July has become a month of unexpected wishes. First there is the commotion: the Conservative ruling party in Britain is allowing a vote of confidence in itself on Monday. This “side show” as the FT’s parliamentary staff Mark it Last week, sure to win the ruling party, was best perceived as an effort to instill unity among Tory MPs following the turbulent breakup of Prime Minister Boris Johnson’s prime minister.
Which brings us to “Super Monday,” a clutch of hoops and another vote to further reduce the bunch of private MPs seeking to be the new leader – and hence the prime minister – after this weekend’s televised debates. You can track events using This FT page.
Once they reach the final duo, expected on Wednesday before the summer recess in parliament, the party’s national membership will receive the final vote, allowing a new leader to be in place by September 5th. Get ready for a summer of joyful dedication and media appearances, and no doubt some leaks and smear stories, from both rival camps in what has already been a very competitive competition.
In Sri Lanka, MPs will be on Wednesday Choose a new president To replace Gutbaya Rajapaxa, who fled the country after protesters stormed his palace before resigning last week. Will it ease the anger over food shortages and rampant inflation is yet to be seen.
There is one election campaign that was expected this week. The Parliament of India will decide on the new President of the country. The winner – due to be announced on Wednesday – is expected to be veteran politician Draupdi Moramo as she enjoys the support of Prime Minister Narendra Modi’s Bharatiya Janata party.
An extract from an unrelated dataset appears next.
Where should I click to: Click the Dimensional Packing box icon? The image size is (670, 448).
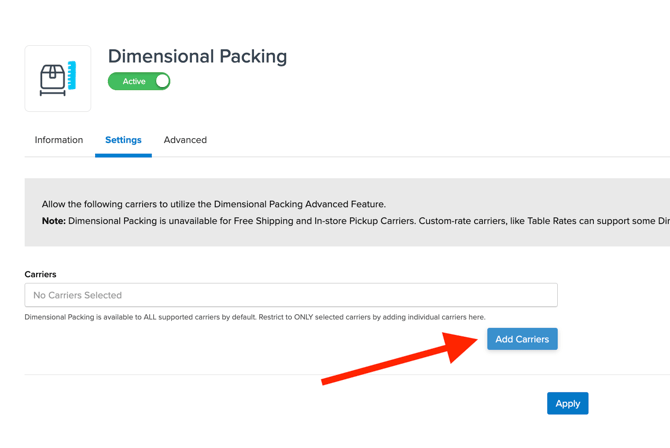tap(54, 79)
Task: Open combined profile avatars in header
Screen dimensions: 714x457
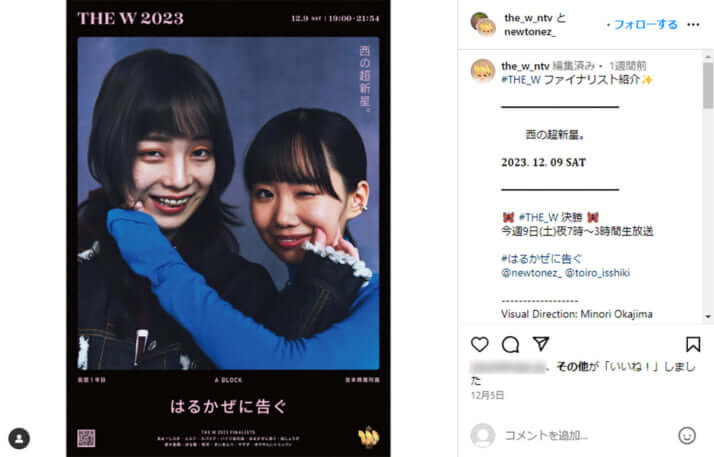Action: [483, 24]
But maybe this will be another unexpected election story.
Back in the UK, and back to the regular calendar of July events, Nadim Zahawi will address a speech with city dignitaries in the annual Chancellor’s House speech. Zahawi has been Chancellor for just under two weeks and may not be long in office once the new leader of his party is decided, but he is expected to make headlines by exposing Loosening of municipal regulations To make it easier and faster for companies to raise money on the Square Mile.
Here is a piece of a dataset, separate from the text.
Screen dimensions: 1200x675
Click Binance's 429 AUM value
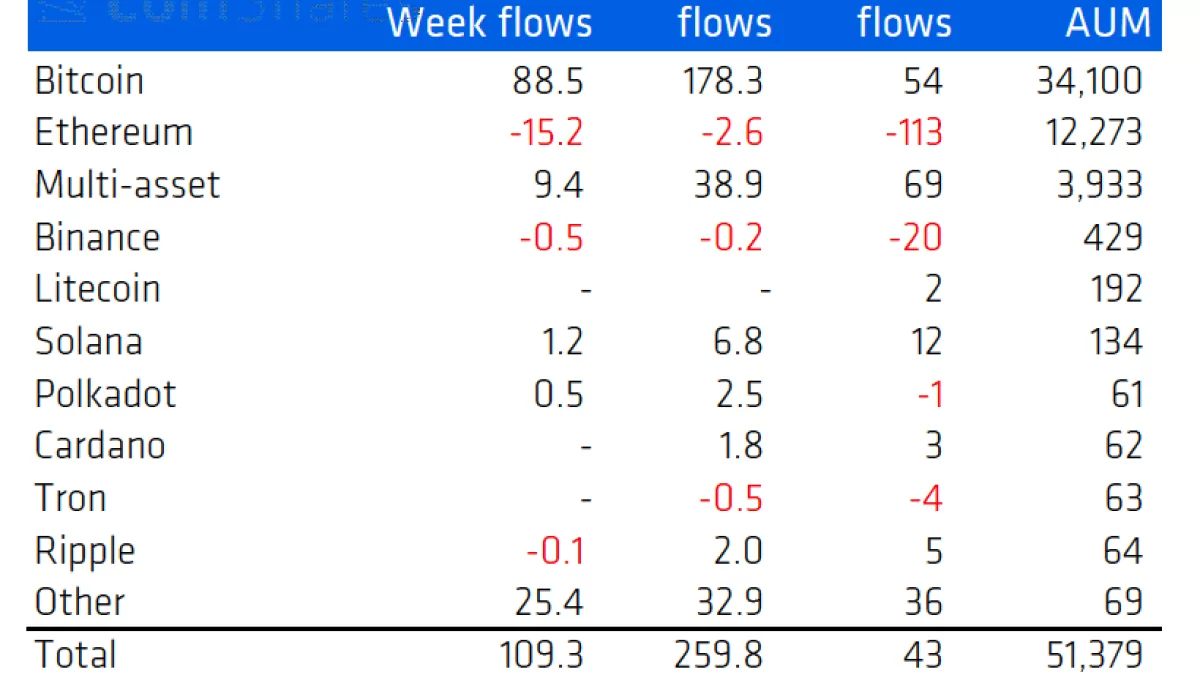[x=1110, y=237]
Speaking of predictable things, the British summer of dissatisfaction depends on the air as the temperatures penetrate the country. Lawyers, postal managers and brewery employees are all planning outings this week.
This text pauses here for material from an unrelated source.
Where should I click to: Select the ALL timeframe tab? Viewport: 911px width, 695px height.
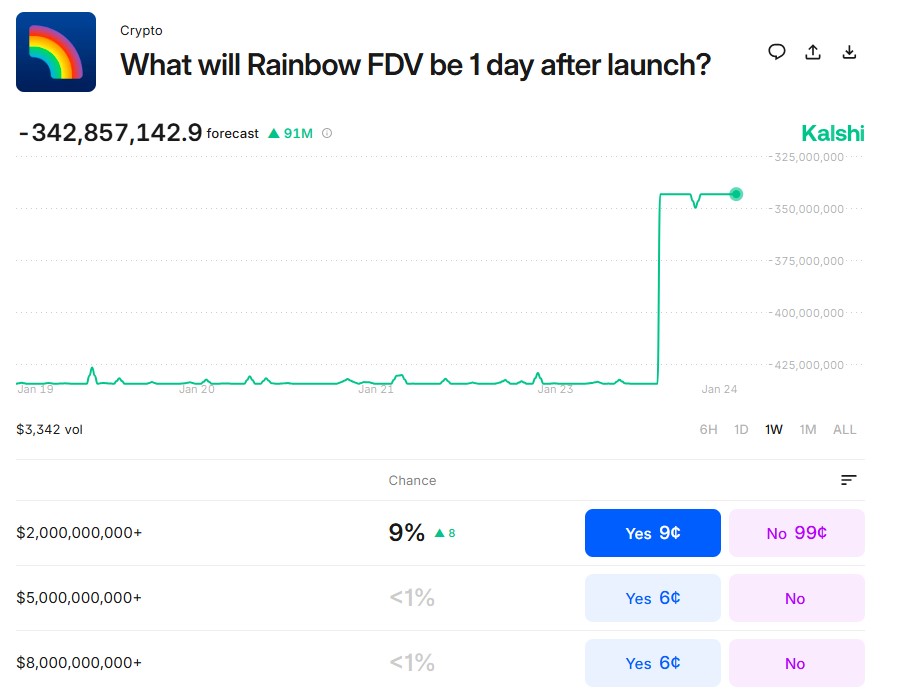click(x=844, y=429)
Finally, there will be the return of an event that has not happened “personally” since the 2020 plague locks: the Farnborough air show. Unusually, for an international conference of senior aerospace executives, the organizers decided Post the return of the event on the bus side. Hopefully, this does not mean that the air displays at the venue will be very British of the transport solutions, the alternative bus service.
The two I’s – inflation and interest rates – will return to the public eye, with early attention at the European Central Bank’s Monetary Policy Committee meeting.
This week will end with another definition of international comparisons to the reports of the Purchasing Managers’ Index data.
We are in the thick of the current earnings season with the rest Large banking package in the US Reporting plus buffet of technology, communications, automotive and healthcare services companies.
Also, on Monday, shares in Hyalon It should start trading on the London Stock Exchange, and complete the split of consumer health companies from GSK, with Blessing of the mother company. Haleon, whose brands will include Sensodyne toothpaste and painkillers Advil and Panadol, is expected to request a valuation of up to £ 45 billion.